### Problem statement
Search the records for lines with the word "will" and copy each match.

=== Data in this exercise ===

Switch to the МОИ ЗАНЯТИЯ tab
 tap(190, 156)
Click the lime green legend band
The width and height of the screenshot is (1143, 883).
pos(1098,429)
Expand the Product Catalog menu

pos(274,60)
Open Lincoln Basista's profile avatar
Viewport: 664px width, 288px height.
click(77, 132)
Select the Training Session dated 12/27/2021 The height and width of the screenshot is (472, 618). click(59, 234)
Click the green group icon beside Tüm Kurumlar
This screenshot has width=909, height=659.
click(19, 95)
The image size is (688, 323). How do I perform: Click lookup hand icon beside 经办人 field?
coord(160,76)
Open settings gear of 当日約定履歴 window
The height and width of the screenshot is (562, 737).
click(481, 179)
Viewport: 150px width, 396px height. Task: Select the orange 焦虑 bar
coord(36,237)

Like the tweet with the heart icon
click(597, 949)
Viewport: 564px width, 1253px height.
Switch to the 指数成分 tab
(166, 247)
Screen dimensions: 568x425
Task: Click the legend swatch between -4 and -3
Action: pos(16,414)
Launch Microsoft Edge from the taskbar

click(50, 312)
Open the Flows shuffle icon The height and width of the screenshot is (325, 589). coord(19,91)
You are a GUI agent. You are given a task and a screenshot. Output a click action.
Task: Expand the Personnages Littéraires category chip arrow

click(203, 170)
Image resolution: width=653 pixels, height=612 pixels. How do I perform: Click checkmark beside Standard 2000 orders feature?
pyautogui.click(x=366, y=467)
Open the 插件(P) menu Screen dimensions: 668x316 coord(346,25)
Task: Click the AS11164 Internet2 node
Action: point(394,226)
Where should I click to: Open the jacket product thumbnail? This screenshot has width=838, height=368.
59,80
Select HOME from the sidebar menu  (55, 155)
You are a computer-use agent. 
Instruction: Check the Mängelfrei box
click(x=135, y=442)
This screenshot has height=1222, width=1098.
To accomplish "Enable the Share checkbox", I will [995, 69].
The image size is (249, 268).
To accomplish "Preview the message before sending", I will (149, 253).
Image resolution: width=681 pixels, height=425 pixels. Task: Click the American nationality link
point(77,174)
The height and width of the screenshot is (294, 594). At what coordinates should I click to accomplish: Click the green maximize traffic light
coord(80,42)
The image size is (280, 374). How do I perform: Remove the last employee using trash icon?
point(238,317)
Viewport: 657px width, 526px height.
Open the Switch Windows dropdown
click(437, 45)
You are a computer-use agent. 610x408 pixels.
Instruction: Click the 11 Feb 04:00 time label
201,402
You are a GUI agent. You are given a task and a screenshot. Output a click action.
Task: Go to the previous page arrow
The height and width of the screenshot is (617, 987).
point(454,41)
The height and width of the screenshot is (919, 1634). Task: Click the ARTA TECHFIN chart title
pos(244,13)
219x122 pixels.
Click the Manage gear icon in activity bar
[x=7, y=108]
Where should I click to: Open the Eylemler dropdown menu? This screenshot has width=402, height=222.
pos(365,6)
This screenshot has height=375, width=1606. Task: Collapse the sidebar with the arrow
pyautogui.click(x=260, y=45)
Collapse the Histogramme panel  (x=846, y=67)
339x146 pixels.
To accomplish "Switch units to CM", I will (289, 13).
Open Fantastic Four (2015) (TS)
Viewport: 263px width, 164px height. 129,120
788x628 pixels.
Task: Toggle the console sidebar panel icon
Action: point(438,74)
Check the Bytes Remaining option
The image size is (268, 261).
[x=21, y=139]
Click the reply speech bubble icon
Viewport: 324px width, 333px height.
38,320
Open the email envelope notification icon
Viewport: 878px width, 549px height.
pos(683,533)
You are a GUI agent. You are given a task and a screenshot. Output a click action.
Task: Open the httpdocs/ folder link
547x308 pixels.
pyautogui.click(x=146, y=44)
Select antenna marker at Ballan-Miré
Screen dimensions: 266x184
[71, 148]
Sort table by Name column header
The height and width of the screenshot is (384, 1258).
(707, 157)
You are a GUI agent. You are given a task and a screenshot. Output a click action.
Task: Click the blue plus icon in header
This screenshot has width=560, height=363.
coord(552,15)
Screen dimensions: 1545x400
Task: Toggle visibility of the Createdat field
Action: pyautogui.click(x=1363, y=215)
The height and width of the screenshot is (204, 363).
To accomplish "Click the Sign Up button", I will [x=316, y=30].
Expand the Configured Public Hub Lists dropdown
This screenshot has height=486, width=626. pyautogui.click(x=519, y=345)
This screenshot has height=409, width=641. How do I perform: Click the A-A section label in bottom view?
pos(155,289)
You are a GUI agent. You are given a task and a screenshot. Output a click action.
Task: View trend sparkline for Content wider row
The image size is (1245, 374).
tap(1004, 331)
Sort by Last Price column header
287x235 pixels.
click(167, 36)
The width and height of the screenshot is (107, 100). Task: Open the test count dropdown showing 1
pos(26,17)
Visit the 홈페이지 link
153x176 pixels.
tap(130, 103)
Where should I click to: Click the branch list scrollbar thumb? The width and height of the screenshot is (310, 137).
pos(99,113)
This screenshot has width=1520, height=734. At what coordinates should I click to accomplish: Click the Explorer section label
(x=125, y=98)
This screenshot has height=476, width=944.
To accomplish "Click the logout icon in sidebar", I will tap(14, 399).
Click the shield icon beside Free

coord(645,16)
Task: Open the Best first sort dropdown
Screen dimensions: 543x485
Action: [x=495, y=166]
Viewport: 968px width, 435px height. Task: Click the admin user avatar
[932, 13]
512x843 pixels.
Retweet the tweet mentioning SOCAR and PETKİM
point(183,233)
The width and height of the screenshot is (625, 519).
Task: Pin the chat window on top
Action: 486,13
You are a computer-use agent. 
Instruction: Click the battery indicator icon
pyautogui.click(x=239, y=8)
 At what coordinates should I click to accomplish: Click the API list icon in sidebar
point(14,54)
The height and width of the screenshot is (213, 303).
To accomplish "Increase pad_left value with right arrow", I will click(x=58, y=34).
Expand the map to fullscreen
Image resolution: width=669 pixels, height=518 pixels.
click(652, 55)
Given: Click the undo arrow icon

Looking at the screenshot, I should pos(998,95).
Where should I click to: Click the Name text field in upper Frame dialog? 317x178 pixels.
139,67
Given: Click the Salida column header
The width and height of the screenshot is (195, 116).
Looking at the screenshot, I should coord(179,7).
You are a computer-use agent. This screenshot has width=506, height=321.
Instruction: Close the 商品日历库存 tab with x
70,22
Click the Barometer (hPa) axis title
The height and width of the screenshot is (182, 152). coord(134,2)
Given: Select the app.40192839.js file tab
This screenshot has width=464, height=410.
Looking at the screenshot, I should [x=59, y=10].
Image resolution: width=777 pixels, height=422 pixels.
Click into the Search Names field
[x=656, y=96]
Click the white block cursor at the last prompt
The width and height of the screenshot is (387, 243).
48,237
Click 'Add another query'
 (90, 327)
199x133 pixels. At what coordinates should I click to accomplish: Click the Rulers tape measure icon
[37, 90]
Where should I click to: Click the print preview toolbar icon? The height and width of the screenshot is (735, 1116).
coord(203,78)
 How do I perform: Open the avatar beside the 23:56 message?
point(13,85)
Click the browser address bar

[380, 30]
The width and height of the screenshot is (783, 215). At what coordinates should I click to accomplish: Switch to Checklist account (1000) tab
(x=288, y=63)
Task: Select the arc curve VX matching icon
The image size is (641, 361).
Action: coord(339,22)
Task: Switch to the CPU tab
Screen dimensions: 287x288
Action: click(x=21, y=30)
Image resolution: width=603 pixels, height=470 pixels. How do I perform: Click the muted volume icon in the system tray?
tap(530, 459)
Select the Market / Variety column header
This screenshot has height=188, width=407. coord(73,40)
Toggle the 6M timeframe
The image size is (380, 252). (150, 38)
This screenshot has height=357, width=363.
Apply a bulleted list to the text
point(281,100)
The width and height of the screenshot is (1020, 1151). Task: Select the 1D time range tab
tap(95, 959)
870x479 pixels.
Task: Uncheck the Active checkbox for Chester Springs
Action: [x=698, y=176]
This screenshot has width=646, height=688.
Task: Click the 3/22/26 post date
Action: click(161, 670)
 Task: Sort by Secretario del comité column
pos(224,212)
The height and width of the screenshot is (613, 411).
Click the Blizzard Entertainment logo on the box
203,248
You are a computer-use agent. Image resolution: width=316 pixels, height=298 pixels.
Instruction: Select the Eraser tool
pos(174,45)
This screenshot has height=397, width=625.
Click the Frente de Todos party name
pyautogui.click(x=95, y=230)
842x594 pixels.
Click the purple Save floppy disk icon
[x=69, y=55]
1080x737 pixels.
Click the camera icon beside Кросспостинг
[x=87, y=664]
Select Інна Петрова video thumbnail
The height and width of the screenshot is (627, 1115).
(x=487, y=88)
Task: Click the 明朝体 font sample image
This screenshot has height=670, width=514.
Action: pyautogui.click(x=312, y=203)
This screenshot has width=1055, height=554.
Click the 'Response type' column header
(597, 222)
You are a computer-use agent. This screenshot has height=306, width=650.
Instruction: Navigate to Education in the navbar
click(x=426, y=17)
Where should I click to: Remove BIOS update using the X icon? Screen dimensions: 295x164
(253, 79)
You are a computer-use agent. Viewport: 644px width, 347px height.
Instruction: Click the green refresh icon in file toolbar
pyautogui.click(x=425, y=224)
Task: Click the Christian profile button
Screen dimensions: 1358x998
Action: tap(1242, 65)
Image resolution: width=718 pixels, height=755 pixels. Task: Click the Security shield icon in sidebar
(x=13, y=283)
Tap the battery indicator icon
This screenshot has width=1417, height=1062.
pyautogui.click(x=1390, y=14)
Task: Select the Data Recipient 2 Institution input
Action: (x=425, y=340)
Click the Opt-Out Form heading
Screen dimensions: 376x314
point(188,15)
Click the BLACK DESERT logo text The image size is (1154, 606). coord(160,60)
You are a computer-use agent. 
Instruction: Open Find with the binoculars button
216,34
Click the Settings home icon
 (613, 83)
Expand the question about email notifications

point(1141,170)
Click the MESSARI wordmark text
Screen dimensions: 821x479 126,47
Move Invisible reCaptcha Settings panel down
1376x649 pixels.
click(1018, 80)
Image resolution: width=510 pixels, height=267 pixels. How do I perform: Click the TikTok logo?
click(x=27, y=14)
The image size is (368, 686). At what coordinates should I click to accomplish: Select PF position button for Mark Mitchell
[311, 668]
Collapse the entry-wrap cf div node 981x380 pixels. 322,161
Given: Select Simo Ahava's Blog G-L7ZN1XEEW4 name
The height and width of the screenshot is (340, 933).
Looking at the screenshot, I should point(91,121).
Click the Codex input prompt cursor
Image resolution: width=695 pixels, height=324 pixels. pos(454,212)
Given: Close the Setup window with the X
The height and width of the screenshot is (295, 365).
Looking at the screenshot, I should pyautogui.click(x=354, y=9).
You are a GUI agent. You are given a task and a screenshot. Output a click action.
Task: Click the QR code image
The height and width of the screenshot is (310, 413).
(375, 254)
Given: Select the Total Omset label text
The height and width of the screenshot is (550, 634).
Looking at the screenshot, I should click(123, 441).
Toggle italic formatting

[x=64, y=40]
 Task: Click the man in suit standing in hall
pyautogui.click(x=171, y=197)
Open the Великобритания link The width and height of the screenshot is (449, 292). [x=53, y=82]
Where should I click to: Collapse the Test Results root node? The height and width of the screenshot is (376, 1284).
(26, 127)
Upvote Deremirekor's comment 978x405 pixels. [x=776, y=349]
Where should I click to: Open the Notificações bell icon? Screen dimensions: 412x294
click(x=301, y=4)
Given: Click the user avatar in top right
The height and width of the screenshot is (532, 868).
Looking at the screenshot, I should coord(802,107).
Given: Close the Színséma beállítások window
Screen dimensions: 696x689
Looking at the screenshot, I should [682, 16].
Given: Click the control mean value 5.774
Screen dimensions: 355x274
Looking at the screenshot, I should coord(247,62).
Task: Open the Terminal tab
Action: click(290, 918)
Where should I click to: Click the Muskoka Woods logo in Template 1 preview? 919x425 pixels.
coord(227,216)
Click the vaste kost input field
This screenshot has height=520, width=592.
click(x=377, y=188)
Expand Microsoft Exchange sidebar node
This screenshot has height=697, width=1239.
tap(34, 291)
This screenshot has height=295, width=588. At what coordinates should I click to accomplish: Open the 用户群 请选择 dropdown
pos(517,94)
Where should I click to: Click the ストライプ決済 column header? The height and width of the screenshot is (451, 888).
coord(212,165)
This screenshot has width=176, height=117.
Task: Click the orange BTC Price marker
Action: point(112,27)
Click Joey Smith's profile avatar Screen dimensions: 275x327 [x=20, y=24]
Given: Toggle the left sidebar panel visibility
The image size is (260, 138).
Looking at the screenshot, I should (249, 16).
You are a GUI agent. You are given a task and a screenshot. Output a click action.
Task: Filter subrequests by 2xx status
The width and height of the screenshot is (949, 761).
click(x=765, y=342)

===

### Answer below
To accomplish "Enable the Share checkbox", I will [995, 69].
To accomplish "Preview the message before sending", I will (149, 253).
To accomplish "Switch units to CM", I will (289, 13).
To accomplish "Click the Sign Up button", I will [x=316, y=30].
To accomplish "Click the logout icon in sidebar", I will tap(14, 399).
To accomplish "Increase pad_left value with right arrow", I will click(x=58, y=34).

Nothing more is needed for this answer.